名人といわれたビルハーロウ、レグコラード、ロイタームなど、優れたビルダーが多数在籍していたことで知られています。
またフレーム製造以外にも、カンパをはじめチネリ、レジナ、フィアメ、ワインマン、ユニバーサルなどの輸入代理店をやっており、全国にパーツの供給をしていました。
50年代の英国は不況で、ライトウェイトのカスタムビルダーがどんどん廃業していくなか、ホールズワースは52年にフレディグラブを、56年にクロードバトラーを、63年にマクリーンを吸収してどんどん大きくなっていき、80年代まで続いた希有な存在でした。

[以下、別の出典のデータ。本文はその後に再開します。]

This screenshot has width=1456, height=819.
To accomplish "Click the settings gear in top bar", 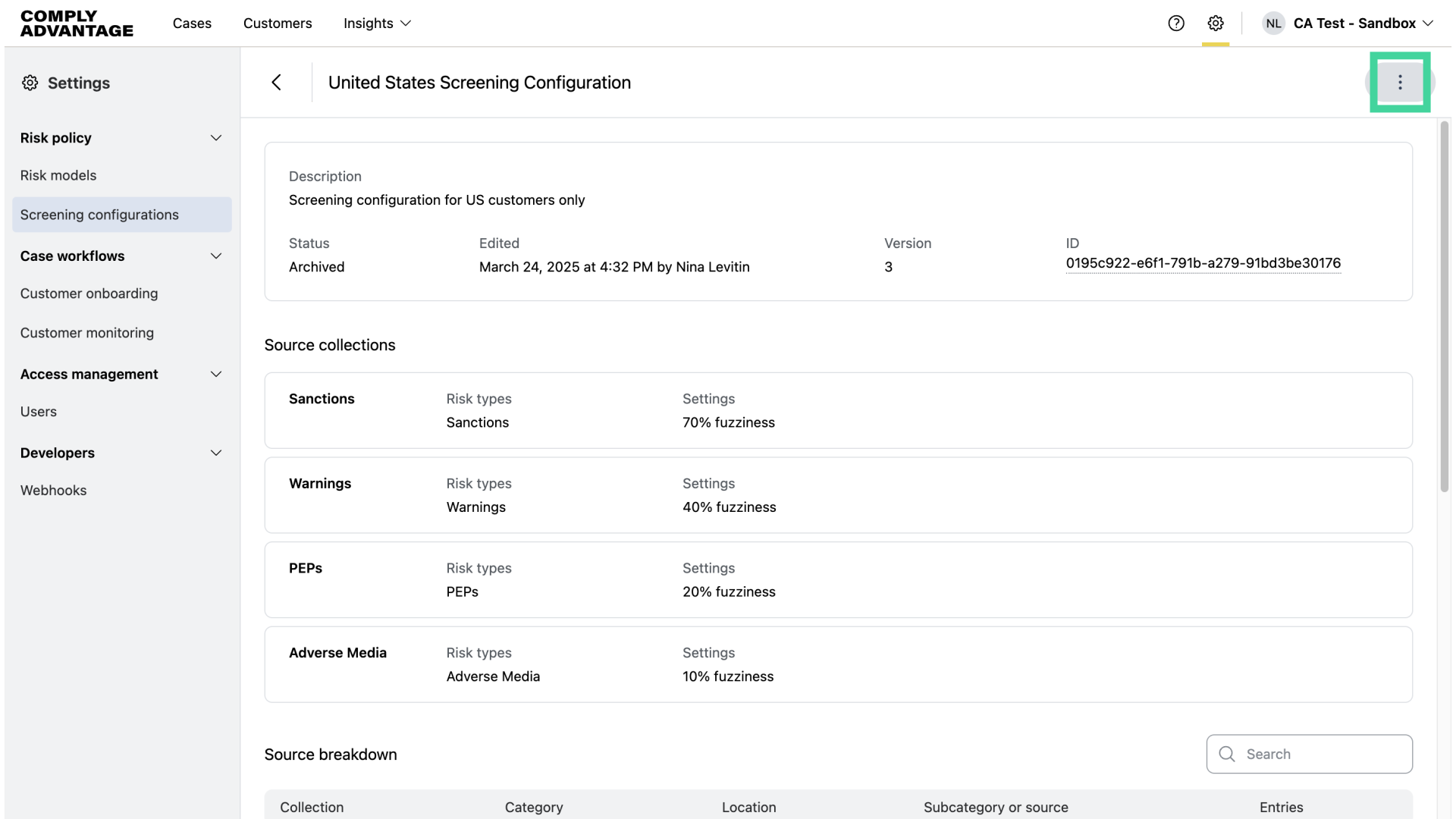I will [x=1216, y=24].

この辺はラレーと似ていますね。
60~70年代にはアメリカ、カナダにフレームや完成車を輸出し、他のビルダーやメーカーにもフレームを供給していました。
1987年にマスプロメーカーのファルコンに売却され、その後もホールズワース、クロードバトラーネームで生産が続き、今でもクロードバトラーネームの自転車が作られています。

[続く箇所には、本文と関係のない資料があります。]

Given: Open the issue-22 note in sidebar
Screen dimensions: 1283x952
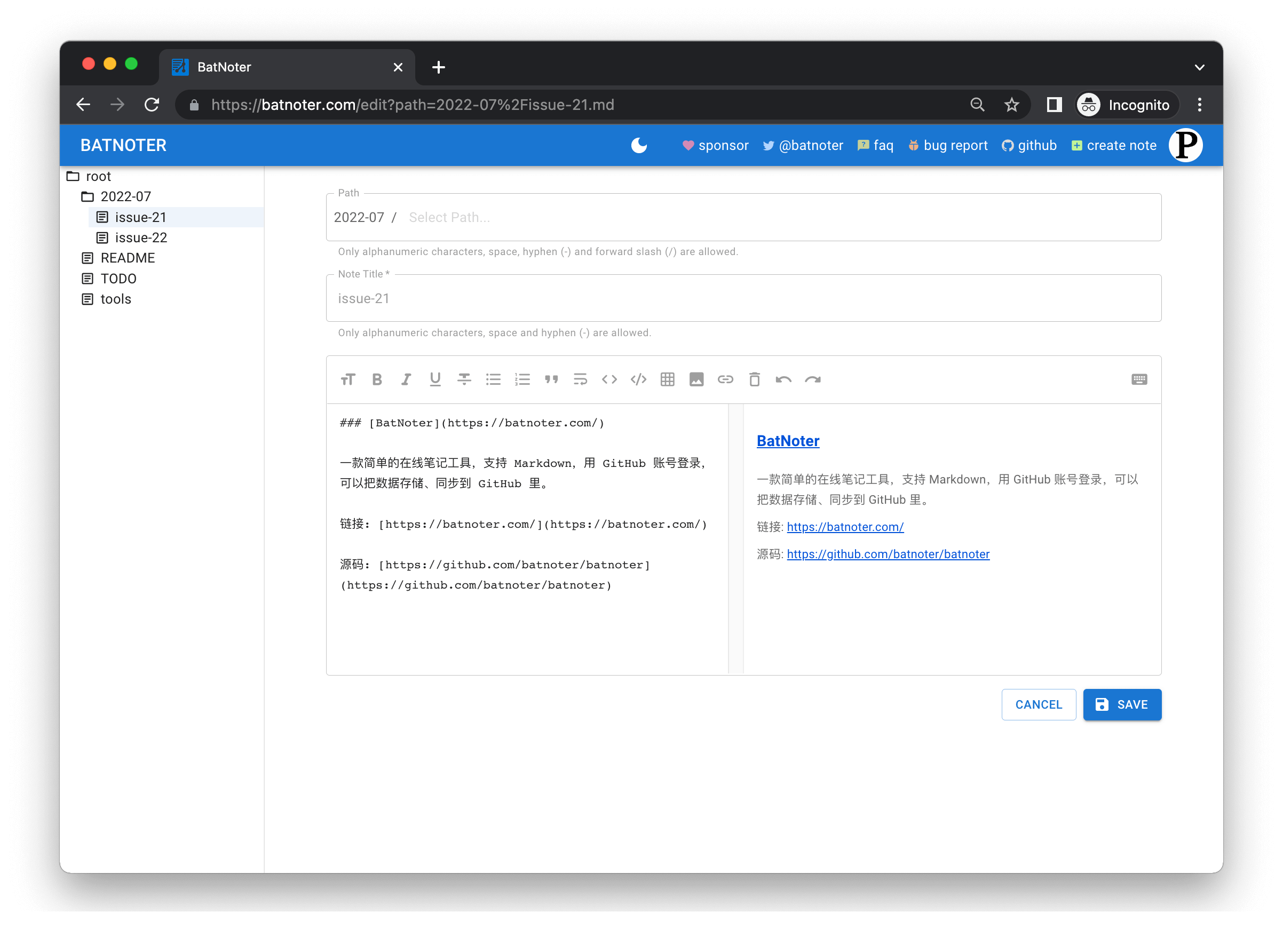Looking at the screenshot, I should [141, 237].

ホールズワースはカンパと組んで、積極的にレースをサポートしていました。写真の車は1956年のサイクロンというモデルで、レイノルズ531のDBチューブ、ファンシーなハンドカットラグの軽量な車です。すでにカンパエンドで変速レバーとBB上のローラー式ワイヤーガイドは直付け、フロントダブルの大陸仕様で、スケルトンも近代的です。当時としてはかなり進んだビルダーだったようです。